Dog Food Brands to Avoid in 2026 (And the Ingredients That Should Scare You)

I have a number in my head that I’m slightly embarrassed to share. In the first year of owning Churro, my French Bulldog. I spent somewhere around three hundred dollars on dog food that I now know I should never have bought. Different bags, different brands, all with impressive sounding names and packaging that screamed ‘premium.’ All of them, when I finally learned to read a label properly, contained ingredients that had no business being in my dog’s bowl.

The pet food industry is enormous and largely unregulated in terms of marketing claims.

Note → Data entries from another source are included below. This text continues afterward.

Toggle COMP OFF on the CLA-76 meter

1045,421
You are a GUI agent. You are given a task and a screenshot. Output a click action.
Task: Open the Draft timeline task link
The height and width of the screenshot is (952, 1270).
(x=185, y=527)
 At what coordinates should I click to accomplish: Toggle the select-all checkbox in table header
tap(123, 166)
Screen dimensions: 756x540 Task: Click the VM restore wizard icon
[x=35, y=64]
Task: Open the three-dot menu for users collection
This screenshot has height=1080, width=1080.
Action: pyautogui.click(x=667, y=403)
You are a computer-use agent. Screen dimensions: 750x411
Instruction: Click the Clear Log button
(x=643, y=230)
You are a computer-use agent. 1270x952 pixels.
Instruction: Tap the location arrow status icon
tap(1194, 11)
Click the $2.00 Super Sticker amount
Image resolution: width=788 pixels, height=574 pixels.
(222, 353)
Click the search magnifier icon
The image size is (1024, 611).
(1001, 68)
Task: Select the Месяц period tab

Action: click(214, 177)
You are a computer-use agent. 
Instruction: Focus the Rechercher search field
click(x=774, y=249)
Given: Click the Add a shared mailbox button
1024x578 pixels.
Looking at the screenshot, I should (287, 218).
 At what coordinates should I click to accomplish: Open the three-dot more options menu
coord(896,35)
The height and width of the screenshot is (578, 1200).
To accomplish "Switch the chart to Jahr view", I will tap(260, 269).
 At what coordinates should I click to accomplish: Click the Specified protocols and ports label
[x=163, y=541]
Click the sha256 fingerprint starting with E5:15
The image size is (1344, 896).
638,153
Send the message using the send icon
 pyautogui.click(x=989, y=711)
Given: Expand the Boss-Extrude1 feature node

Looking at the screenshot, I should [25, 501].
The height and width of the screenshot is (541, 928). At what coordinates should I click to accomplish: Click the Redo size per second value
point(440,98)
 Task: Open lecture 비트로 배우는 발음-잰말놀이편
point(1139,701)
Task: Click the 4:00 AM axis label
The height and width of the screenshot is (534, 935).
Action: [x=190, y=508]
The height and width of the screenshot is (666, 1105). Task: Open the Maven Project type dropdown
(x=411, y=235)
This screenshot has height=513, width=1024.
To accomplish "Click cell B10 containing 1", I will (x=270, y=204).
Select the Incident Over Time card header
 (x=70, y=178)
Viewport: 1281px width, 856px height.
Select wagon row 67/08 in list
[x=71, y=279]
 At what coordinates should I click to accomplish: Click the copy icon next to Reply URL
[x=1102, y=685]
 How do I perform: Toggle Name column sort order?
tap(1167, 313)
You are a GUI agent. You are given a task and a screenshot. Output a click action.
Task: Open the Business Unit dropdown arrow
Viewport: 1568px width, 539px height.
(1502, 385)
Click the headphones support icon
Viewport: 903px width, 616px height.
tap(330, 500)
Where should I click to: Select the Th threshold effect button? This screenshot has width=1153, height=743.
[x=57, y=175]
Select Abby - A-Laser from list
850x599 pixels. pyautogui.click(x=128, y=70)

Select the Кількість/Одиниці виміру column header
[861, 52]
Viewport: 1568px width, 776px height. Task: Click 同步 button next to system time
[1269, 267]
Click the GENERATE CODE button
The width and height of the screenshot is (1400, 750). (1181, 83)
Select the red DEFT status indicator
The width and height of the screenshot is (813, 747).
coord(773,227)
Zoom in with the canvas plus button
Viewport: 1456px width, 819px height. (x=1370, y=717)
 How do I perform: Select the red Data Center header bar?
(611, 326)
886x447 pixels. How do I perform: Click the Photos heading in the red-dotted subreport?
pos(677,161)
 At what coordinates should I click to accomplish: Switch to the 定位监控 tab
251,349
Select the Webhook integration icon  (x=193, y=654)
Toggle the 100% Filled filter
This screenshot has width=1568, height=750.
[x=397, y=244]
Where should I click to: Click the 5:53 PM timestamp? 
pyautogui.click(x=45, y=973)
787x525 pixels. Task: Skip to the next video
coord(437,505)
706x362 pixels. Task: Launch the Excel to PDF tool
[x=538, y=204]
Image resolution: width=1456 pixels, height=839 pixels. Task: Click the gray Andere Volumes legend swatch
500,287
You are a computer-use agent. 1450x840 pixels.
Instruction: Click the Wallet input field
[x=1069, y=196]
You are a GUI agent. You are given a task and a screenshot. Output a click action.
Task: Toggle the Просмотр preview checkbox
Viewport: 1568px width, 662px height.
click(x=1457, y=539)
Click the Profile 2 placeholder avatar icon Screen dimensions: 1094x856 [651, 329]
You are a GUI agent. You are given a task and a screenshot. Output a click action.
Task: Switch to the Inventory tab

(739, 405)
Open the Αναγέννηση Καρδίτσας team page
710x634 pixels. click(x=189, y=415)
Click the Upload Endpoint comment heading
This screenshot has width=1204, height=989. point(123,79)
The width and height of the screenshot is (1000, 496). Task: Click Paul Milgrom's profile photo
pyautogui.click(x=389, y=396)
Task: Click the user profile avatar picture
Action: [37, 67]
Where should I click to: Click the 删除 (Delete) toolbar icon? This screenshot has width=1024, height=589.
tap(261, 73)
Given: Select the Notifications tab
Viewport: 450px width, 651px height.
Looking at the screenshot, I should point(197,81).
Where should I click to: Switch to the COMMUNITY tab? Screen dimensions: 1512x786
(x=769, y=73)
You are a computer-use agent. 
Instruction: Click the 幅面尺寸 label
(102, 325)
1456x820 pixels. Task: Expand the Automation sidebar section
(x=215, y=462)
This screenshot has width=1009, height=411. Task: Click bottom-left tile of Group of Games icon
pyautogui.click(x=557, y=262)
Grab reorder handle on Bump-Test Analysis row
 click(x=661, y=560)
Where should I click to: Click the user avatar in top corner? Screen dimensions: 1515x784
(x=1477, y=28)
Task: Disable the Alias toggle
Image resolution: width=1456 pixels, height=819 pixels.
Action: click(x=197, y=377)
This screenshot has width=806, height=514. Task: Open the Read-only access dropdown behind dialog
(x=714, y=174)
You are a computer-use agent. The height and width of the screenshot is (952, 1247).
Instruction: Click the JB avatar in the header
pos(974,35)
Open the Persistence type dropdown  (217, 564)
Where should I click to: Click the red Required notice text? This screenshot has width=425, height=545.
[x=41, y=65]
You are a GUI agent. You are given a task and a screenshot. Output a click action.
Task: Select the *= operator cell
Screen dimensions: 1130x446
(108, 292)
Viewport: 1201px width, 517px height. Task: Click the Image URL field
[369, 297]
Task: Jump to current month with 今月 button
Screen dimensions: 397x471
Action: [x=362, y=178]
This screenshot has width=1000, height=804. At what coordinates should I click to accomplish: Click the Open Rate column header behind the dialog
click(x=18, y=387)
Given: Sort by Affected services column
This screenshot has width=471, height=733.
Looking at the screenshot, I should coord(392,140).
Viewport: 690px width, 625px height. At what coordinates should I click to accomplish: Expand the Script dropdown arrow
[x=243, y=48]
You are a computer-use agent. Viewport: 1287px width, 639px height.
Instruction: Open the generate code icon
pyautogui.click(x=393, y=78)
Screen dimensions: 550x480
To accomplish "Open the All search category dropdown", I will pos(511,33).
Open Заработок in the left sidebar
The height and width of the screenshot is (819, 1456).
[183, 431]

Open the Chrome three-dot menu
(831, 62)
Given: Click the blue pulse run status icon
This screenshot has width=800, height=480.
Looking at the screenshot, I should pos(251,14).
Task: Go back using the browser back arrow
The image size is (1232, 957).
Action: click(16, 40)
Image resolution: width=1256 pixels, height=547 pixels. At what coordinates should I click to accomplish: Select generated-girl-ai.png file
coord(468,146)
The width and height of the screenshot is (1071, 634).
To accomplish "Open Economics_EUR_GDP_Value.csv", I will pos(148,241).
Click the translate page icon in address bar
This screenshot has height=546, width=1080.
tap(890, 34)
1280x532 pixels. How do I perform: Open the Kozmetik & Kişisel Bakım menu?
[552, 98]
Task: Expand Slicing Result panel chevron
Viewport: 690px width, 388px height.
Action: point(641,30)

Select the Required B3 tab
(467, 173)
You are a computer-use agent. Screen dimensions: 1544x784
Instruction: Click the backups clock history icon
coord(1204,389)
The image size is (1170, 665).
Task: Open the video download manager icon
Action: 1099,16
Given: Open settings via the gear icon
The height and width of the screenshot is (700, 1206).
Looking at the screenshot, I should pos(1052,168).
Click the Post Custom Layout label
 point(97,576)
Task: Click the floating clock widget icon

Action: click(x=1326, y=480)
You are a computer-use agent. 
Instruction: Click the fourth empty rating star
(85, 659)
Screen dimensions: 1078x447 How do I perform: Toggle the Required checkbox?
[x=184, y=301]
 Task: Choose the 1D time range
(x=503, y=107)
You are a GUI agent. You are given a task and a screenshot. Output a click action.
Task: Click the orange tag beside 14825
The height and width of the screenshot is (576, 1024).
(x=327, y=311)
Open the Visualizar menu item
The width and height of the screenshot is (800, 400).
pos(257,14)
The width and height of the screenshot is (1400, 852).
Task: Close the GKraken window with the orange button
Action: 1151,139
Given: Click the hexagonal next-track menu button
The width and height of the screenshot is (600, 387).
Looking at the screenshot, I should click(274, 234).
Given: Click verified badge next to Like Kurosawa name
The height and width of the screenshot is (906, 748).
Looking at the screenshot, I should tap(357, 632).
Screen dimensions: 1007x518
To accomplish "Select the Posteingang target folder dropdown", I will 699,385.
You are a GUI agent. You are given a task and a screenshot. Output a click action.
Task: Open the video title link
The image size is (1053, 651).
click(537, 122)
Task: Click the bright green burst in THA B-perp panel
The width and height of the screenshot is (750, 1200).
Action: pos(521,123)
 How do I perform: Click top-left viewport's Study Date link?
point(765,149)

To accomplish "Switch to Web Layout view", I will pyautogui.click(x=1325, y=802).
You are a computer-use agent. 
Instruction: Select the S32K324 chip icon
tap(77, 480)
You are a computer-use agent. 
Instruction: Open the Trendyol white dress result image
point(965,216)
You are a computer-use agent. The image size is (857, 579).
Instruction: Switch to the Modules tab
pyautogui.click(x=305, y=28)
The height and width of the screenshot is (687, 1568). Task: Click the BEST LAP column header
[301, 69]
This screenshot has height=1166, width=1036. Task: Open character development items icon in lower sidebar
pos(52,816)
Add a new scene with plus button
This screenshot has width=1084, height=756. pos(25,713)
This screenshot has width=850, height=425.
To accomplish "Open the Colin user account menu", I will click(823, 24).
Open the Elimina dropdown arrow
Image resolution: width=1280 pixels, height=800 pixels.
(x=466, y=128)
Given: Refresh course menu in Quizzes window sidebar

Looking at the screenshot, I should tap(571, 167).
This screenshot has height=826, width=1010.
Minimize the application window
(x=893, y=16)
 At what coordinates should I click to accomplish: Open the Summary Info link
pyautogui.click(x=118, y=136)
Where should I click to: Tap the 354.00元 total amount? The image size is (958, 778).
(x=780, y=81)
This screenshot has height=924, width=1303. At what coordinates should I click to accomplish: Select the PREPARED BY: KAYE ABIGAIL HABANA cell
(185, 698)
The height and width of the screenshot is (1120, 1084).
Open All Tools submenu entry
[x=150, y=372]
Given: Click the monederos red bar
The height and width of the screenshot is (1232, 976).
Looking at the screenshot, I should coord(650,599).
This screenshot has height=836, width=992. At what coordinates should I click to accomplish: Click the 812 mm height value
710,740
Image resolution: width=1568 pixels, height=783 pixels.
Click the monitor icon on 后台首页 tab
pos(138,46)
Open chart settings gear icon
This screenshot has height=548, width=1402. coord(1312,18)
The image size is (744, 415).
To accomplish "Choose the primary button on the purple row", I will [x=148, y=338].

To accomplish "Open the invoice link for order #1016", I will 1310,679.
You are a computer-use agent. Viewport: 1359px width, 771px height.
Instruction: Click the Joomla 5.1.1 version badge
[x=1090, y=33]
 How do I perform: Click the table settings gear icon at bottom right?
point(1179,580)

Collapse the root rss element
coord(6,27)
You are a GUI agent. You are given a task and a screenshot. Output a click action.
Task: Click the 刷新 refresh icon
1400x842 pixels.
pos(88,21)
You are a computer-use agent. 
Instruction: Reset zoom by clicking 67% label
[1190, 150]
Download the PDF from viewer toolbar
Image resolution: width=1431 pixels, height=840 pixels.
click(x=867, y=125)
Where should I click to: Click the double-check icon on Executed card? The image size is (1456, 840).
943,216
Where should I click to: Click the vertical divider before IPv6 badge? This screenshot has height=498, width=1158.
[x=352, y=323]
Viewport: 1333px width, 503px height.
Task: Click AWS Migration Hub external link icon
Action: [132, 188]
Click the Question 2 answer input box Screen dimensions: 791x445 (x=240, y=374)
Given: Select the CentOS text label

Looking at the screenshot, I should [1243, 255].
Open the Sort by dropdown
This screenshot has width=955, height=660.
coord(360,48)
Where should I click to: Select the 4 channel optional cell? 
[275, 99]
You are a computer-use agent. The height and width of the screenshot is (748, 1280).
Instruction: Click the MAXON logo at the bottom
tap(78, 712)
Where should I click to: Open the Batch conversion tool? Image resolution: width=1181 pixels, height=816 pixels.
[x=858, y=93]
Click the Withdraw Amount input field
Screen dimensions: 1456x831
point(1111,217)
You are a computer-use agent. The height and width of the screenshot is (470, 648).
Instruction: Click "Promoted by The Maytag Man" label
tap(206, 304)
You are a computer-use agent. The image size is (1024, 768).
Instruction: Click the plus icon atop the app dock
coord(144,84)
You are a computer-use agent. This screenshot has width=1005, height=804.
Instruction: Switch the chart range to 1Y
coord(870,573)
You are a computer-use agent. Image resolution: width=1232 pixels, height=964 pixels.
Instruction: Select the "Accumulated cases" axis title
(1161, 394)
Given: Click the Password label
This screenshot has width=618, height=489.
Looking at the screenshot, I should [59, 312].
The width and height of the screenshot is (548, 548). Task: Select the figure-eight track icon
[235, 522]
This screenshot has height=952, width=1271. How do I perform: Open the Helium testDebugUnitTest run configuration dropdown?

A brand can call itself ‘natural,’ ‘premium,’ or ‘wholesome’ without those words meaning anything specific at all. The only thing that actually tells you what’s in the bag is the ingredient list on the back and most people, including me for a long time, don’t know what they’re looking at.

This article is my attempt to fix that. I’m going to walk you through the specific ingredients that are red flags on any dog food label, explain why each one matters, and then name the brands that consistently show up with these problems. I’m not a vet. I’m a dog owner who spent too much money learning this the hard way, and I’d rather you didn’t have to.

Let’s start with the ingredients. Because the brands only matter once you understand what you’re looking for.

QUICK ANSWER – What dog food brands should you avoid?

Avoid any brand whose label lists BHA, BHT, or ethoxyquin as preservatives, corn or wheat as the first ingredient, vague ‘meat by-products’ or ‘animal digest,’ artificial dyes like Red 40 or Yellow 6, or corn syrup. Brands that consistently appear with these issues include Kibbles ’n Bits, Pedigree, Gravy Train, Alpo, and Ol’ Roy. The full explanation ingredient by ingredient and brand by brand is below.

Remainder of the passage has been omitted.